Einträge dazu, wo Objekte erscheinen
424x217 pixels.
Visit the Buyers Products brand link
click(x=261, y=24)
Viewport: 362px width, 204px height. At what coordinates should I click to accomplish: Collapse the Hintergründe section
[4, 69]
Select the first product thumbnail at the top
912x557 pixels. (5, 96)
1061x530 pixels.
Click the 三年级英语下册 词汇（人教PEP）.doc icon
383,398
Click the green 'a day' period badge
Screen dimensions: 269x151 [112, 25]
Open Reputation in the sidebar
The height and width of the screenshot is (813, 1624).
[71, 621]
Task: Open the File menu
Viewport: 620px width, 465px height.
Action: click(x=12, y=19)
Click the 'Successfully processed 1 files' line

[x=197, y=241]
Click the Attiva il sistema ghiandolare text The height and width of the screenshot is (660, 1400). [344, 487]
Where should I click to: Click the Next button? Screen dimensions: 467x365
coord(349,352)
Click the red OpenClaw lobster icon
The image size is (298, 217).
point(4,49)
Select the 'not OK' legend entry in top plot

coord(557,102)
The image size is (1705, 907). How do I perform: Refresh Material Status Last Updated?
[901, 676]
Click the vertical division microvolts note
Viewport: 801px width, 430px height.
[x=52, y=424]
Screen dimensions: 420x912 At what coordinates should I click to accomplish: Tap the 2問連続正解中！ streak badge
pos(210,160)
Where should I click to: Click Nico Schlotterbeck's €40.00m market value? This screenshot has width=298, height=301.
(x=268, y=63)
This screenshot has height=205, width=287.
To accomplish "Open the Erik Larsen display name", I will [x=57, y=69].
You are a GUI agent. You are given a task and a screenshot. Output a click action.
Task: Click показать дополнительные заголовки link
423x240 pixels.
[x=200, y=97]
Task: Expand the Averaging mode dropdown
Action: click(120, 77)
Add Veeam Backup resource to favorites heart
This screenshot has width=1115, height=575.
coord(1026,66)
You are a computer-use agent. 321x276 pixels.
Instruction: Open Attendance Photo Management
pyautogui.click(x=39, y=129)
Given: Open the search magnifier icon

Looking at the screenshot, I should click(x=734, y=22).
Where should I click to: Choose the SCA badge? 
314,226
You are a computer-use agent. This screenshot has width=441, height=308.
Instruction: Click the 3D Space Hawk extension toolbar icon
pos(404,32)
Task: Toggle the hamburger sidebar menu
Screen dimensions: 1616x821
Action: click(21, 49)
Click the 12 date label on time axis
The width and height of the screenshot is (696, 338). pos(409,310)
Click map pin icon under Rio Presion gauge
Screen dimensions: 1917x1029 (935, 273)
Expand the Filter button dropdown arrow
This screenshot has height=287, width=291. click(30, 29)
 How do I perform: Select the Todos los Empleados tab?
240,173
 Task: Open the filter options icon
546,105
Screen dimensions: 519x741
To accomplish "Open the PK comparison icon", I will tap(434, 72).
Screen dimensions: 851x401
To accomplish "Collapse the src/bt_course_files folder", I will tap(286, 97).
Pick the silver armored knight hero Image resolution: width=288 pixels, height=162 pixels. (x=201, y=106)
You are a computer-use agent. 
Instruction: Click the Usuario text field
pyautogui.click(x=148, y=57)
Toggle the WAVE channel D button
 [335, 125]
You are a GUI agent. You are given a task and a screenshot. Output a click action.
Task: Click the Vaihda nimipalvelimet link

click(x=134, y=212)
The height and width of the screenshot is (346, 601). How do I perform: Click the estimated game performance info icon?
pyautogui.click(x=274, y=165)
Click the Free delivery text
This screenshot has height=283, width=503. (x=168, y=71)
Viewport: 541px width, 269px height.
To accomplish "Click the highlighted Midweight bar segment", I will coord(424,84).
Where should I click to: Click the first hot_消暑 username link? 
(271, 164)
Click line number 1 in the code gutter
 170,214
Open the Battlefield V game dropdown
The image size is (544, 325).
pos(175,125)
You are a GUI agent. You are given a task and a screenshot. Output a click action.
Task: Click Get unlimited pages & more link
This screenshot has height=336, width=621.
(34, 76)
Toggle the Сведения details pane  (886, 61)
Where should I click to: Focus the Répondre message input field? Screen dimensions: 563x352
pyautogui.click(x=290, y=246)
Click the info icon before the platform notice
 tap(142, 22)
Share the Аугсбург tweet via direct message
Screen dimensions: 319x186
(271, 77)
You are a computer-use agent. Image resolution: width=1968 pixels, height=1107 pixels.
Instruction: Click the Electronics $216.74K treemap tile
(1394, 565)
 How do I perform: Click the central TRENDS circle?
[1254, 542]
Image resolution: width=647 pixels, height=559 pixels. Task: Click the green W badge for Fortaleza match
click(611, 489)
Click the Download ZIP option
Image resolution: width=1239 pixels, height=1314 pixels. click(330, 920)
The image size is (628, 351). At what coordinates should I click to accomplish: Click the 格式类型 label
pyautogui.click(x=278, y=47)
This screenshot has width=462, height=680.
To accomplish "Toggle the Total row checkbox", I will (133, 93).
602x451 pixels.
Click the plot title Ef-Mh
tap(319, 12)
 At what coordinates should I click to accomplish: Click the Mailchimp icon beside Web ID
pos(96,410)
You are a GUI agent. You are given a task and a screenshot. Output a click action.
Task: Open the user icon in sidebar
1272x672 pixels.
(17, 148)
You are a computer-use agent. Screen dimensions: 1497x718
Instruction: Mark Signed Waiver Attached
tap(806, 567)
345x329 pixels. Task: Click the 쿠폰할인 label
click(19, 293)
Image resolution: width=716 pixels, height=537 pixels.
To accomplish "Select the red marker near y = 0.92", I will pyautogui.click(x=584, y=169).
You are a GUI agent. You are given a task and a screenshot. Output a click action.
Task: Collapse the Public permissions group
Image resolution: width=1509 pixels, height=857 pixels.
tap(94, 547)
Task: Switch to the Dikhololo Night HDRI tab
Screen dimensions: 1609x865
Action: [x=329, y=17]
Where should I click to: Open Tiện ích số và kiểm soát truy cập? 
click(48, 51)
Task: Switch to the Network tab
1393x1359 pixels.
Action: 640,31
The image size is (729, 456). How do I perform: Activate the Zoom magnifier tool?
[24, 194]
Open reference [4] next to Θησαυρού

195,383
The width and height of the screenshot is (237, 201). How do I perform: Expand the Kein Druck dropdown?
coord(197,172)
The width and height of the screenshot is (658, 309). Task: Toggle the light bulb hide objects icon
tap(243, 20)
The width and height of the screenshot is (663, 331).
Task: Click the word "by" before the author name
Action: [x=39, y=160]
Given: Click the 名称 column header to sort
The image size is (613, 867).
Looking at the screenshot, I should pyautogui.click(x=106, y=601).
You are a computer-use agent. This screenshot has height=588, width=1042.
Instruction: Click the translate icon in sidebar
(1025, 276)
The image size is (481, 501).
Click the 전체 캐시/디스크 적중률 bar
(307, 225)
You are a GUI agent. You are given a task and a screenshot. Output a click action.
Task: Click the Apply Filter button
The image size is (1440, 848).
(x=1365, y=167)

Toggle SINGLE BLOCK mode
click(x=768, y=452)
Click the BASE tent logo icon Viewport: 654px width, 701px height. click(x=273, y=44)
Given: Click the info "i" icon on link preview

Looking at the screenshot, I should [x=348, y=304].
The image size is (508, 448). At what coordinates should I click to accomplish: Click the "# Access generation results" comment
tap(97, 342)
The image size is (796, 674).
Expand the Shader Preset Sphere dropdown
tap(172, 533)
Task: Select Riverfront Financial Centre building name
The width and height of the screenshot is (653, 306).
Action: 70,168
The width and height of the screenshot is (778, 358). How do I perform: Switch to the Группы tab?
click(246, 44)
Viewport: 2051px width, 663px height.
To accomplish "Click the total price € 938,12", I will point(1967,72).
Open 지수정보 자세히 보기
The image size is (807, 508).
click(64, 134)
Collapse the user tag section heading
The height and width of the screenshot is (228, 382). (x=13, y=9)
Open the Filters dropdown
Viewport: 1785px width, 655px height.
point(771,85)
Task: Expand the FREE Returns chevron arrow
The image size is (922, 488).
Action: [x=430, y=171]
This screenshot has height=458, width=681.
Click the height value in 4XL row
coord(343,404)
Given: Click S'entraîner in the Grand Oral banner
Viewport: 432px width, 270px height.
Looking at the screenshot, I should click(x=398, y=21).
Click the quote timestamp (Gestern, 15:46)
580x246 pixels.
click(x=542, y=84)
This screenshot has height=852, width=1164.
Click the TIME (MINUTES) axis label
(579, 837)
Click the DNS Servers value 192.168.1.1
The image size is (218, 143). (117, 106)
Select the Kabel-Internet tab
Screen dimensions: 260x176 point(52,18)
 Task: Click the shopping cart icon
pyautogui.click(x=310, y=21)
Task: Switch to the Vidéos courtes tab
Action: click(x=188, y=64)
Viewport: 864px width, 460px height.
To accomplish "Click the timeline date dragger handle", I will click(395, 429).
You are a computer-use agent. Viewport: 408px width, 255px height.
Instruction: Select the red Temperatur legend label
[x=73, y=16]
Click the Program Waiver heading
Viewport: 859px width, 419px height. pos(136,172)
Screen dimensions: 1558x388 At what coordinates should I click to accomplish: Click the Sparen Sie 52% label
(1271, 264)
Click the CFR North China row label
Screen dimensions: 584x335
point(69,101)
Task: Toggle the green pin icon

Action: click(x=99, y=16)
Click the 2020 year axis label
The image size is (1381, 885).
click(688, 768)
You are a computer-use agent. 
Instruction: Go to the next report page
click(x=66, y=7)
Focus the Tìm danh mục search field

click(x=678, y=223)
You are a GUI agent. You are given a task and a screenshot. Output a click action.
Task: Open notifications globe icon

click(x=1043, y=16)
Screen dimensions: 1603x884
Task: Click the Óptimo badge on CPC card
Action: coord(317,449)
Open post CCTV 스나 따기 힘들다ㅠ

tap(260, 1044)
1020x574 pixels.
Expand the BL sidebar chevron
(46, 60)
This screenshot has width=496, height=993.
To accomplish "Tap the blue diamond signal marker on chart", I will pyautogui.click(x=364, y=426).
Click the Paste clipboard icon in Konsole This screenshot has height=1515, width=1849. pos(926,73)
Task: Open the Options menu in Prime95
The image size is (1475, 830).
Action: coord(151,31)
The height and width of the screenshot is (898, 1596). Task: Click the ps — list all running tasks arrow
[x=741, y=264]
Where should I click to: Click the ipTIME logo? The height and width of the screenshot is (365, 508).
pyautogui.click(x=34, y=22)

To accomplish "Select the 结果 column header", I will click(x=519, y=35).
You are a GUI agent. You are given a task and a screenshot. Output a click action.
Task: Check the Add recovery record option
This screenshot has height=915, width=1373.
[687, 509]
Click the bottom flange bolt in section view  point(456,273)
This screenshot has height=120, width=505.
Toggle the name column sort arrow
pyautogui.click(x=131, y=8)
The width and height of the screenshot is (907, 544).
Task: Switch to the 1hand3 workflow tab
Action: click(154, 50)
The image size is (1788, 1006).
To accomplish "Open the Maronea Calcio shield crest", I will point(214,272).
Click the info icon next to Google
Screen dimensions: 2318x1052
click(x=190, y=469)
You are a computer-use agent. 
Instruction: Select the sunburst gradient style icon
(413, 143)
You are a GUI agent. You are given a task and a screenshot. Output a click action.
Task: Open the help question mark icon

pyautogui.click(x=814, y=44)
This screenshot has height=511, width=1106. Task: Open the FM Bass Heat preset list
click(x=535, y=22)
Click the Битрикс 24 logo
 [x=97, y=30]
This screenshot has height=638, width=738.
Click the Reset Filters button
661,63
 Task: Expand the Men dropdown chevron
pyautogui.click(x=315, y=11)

▸ **Aufgabenstellung**
Gib bitte die Zeilen der Einträge oben von der Zeile mit „Given: Click the info“ bis einschließlich der Zeile mit „click(246, 44)“ als Markdown-Tabelle mit den Spalten „Nr.“ und „Zeile“ aus. Leerzeilen lässt du dabei weg.

▸ **Die Antwort**
| Nr. | Zeile |
|---|---|
| 1 | Given: Click the info "i" icon on link preview |
| 2 | Looking at the screenshot, I should [x=348, y=304]. |
| 3 | The image size is (508, 448). At what coordinates should I click to accomplish: Click the "# Access generation results" comment |
| 4 | tap(97, 342) |
| 5 | The image size is (796, 674). |
| 6 | Expand the Shader Preset Sphere dropdown |
| 7 | tap(172, 533) |
| 8 | Task: Select Riverfront Financial Centre building name |
| 9 | The width and height of the screenshot is (653, 306). |
| 10 | Action: 70,168 |
| 11 | The width and height of the screenshot is (778, 358). How do I perform: Switch to the Группы tab? |
| 12 | click(246, 44) |